The penM and pntM genes from the pentalenolactone biosynthetic gene clusters of Streptomyces exfoliatus UC5319 and Streptomyces arenae TÜ469 were predicted to encode orthologous cytochrome P450s, CYP161C3 and CYP161C2, responsible for the final step in the biosynthesis of the sesquiterpenoid antibiotic pentalenolactone (1). Synthetic genes optimized for expression in Escherichia coli were used to obtain recombinant PenM and PntM, each carrying an N-terminal His(6)-tag. Both proteins showed typical reduced-CO UV maxima at 450 nm, and each bound the predicted substrate, pentalenolactone F (4), with K(D) values of 153 ± 14 and 126 ± 11 μM for PenM and PntM, respectively, as determined by UV shift titrations.

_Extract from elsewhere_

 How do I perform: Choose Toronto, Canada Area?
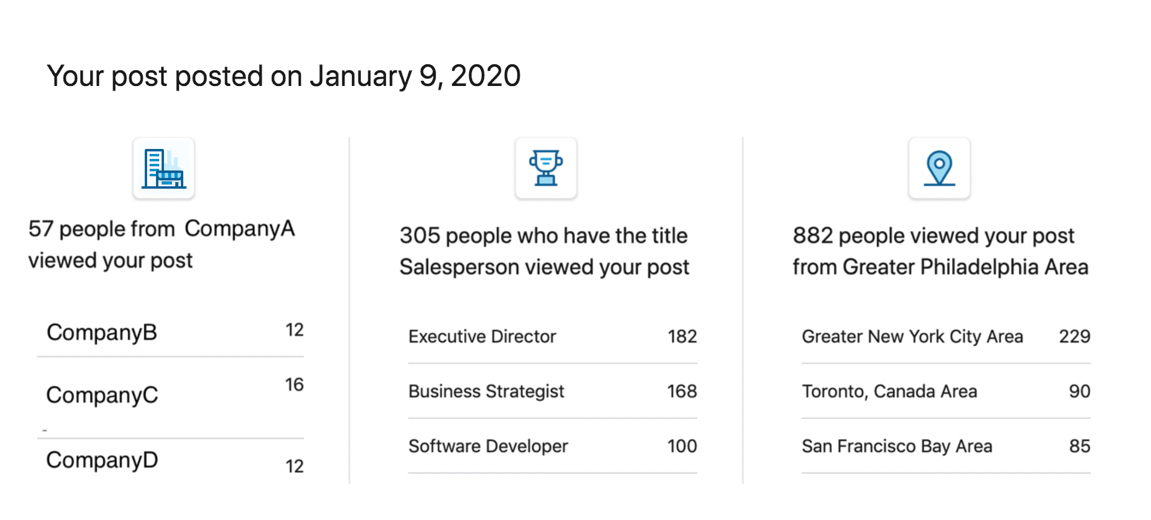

PenM and PntM both catalyzed the oxidative rearrangement of 4 to 1 when incubated in the presence of NADPH, spinach ferredoxin, ferredoxin reductase, and O(2). The steady-state kinetic parameters were k(cat) = 10.5 ± 1.7 min(-1) and K(m) = 340 ± 100 μM 4 for PenM and k(cat) = 8.8 ± 0.9 min(-1) and K(m) = 430 ± 100 μM 4 for PntM. The in vivo function of both gene products was confirmed by the finding that the corresponding deletion mutants S. exfoliatus/ΔpenM ZD22 and S. arenae/ΔpntM ZD23 no longer produced pentalenolactone but accumulated the precursor pentalenolactone F. Complementation of each deletion mutant with either penM or pntM restored production of antibiotic 1. Pentalenolactone was also produced by an engineered strain of Streptomyces avermitilis that had been complemented with pntE, pntD, and either pntM or penM, as well as the S. avermitilis electron-transport genes for ferredoxin and ferrodoxin reductase, fdxD and fprD.